Biden enters the final weeks with a lead in Pennsylvania that is slightly narrower, according to The Post analysis, than it was for Clinton three weeks before the 2016 election.

Other factors that are hard to predict are what impact Trump's massive investment in voter turnout and registration will play in the final result, and whether the president's recent return to holding mass rallies will create a sense of momentum.

"We know the president being on the road moves numbers combined with an aggressive ground game, which Joe Biden doesn't have," Trump campaign adviser Corey Lewandowski said.

Democrats share some of this concern. They have watched their voters turn out early this year, embracing vote by mail and other forms of early voting – but will not know until Election Day whether those early votes cannibalise the numbers they might otherwise have seen on Election Day. Republicans, by contrast, expect most of their voters to turn out on election day.
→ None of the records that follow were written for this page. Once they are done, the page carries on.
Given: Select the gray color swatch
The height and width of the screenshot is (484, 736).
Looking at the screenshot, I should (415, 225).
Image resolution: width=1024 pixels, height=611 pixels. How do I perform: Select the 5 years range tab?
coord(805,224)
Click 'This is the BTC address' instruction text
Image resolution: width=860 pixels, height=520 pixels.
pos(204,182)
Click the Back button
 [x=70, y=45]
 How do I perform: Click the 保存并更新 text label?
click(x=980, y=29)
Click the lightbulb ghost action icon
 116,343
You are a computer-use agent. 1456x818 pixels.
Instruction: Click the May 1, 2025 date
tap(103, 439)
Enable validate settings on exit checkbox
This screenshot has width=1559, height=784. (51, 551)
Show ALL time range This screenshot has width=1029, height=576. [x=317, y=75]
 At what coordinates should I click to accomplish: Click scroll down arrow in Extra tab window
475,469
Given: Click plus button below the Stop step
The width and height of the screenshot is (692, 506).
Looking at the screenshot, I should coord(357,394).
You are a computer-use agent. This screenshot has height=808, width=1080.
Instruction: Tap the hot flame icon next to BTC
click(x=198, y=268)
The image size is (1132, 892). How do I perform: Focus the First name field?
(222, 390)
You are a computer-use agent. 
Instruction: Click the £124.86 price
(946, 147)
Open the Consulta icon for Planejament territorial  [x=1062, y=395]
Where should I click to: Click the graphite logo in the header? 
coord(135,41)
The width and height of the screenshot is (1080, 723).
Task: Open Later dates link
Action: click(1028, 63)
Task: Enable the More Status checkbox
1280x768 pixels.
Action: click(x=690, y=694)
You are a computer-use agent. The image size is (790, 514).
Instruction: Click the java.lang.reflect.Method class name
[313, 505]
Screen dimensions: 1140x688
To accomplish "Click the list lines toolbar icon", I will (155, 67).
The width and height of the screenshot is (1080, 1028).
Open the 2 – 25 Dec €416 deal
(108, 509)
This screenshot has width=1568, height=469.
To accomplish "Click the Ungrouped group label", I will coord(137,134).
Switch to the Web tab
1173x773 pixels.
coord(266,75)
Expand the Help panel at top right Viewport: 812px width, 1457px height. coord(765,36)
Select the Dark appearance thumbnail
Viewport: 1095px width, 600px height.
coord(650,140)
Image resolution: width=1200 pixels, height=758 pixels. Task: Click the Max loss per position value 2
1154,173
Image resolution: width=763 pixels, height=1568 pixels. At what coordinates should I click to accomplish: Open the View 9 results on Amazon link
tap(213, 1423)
"We're sort of like a high-jumper jumping as high as we can without yet knowing how high the bar will be because Republicans will set that on Election Day," said Wisconsin Democratic Party Chair Ben Wikler. "The sense among Democrats is a deep-rooted sense that anything could go wrong at every moment, so we have to do everything we possibly can."

Bole, 47, the township commissioner in Pennsylvania, still becomes emotional as he tells the story of his young daughter waking up the morning after Election Day in 2016 and asking: "Did our girl win?" Before the returns came in, he was "100 per cent" certain that Clinton would defeat Trump, he said.

Bole won office last year, and he has watched a "strong blue wave" sweep over Pennsylvania's Montgomery County and other suburban communities, signalling a rejection of Trump. But that is not enough for him to be certain this time.

"I think a little bit of the reticence this year has to do with not knowing what lives between those polls," he said of the surveys that keep coming in. "How many voices aren't lining up for parades? Or phone banking? How many people are just waiting in the wings and are going to go quietly cast their vote and tip this one direction or the other?"